■ **Task to carry out**
A single number is required: the count of lines in the entries below that include the word "heading".

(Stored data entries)
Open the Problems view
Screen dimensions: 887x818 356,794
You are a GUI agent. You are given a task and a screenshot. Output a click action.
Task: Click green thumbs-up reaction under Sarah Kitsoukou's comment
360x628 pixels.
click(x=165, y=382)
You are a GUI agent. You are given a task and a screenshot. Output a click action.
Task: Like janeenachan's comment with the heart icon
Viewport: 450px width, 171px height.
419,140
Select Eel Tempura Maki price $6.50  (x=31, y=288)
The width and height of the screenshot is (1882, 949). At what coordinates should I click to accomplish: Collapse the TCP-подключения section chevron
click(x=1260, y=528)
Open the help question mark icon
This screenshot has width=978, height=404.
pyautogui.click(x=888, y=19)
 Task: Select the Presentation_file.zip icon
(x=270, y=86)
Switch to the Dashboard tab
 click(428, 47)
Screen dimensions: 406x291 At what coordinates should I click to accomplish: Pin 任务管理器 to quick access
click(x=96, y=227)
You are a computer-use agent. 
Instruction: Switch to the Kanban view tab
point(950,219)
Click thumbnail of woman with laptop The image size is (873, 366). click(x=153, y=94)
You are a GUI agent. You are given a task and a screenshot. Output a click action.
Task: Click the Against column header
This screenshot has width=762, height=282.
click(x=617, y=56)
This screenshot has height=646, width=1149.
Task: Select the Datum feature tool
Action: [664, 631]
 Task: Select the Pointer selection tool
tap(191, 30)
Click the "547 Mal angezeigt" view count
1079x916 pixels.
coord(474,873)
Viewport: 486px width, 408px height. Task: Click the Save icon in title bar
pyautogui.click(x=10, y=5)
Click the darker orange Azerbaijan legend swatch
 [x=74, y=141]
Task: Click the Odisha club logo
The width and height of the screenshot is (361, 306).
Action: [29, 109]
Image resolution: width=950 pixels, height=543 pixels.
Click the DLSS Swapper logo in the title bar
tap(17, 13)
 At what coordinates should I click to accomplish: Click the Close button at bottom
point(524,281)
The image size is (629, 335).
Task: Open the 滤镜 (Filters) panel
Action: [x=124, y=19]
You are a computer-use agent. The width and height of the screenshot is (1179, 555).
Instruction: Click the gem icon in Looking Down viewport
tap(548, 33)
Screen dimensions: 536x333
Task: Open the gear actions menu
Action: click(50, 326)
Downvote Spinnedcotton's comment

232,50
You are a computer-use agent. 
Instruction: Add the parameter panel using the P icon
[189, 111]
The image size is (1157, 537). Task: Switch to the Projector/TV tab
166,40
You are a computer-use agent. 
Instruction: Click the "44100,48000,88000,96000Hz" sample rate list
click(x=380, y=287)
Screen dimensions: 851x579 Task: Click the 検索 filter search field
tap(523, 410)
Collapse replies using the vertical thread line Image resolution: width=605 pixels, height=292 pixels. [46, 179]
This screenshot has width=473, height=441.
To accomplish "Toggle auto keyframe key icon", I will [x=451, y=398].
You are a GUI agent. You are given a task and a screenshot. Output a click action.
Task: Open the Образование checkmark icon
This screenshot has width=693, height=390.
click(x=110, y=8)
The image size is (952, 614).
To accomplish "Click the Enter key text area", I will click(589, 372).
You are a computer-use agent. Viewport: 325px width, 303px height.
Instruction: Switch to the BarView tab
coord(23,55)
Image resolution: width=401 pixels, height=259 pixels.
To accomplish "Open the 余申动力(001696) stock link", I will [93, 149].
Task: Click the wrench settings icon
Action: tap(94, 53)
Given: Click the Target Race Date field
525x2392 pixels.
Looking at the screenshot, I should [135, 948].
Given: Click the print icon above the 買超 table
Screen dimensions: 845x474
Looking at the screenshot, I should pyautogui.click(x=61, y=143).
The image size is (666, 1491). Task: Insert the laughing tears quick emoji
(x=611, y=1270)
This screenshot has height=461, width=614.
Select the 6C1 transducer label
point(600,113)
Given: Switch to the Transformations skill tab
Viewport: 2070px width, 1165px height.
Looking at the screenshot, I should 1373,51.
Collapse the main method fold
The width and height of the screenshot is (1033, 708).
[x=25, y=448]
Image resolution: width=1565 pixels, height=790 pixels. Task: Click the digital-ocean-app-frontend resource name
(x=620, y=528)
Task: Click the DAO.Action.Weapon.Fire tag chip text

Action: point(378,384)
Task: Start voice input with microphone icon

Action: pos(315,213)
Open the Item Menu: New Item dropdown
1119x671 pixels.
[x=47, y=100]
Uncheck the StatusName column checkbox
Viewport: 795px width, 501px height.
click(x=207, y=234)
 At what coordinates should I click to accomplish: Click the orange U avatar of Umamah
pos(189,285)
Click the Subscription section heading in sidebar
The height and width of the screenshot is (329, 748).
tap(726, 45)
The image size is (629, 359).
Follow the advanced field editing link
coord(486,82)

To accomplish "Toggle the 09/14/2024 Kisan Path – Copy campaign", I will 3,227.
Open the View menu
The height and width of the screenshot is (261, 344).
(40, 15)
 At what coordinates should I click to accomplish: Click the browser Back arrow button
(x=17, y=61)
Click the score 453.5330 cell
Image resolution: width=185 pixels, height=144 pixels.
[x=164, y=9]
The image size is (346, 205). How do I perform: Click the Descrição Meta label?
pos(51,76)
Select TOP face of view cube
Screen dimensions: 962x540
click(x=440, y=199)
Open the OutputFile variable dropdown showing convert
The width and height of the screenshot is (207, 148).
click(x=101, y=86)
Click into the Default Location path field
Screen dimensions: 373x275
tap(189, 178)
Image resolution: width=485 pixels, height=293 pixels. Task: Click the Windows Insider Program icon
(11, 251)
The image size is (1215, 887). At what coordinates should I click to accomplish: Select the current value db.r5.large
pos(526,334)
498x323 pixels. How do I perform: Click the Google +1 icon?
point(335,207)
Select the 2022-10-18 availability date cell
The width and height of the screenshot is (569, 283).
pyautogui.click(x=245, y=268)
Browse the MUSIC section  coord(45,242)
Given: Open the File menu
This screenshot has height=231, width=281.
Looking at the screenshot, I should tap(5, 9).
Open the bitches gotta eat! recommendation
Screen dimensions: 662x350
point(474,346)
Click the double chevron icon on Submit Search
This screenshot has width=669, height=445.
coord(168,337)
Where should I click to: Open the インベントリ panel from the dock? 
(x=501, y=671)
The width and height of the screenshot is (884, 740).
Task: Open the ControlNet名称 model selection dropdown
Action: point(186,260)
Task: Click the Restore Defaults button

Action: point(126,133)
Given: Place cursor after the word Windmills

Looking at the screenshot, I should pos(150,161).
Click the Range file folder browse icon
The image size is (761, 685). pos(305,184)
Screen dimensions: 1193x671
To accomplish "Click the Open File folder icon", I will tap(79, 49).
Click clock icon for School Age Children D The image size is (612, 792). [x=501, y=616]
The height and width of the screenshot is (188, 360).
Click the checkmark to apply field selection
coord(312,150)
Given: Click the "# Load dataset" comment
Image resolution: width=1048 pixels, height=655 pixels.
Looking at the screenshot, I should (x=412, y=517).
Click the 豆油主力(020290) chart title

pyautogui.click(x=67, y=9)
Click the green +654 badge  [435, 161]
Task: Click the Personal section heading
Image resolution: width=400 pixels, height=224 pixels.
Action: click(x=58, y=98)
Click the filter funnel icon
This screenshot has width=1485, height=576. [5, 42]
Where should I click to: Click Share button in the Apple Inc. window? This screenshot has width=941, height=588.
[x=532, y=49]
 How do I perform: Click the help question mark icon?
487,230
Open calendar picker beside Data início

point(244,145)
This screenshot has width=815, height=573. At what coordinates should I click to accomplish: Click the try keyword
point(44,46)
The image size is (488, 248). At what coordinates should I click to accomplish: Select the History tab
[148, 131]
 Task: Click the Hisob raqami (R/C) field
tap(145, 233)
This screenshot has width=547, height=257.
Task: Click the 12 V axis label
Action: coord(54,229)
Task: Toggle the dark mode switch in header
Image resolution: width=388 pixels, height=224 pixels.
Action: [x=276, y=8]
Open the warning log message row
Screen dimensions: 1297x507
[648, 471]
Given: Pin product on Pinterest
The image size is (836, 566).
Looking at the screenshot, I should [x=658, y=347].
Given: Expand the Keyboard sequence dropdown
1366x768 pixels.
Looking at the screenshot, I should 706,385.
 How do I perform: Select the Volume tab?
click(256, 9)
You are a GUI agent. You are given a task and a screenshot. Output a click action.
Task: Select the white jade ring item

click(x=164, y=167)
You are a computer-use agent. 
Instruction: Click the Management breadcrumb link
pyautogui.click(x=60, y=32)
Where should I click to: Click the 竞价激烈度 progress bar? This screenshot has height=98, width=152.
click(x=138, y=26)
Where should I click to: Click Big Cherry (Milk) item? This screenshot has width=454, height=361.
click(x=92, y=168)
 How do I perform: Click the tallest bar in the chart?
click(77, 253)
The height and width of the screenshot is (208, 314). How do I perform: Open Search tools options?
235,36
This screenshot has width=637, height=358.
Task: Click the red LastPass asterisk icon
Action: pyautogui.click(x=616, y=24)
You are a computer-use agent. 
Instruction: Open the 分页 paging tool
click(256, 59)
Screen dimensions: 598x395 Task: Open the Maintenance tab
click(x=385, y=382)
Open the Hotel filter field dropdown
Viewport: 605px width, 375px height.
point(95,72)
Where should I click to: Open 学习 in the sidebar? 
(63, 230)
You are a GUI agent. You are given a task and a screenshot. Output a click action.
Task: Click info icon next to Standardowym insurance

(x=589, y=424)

■ **Your response**
2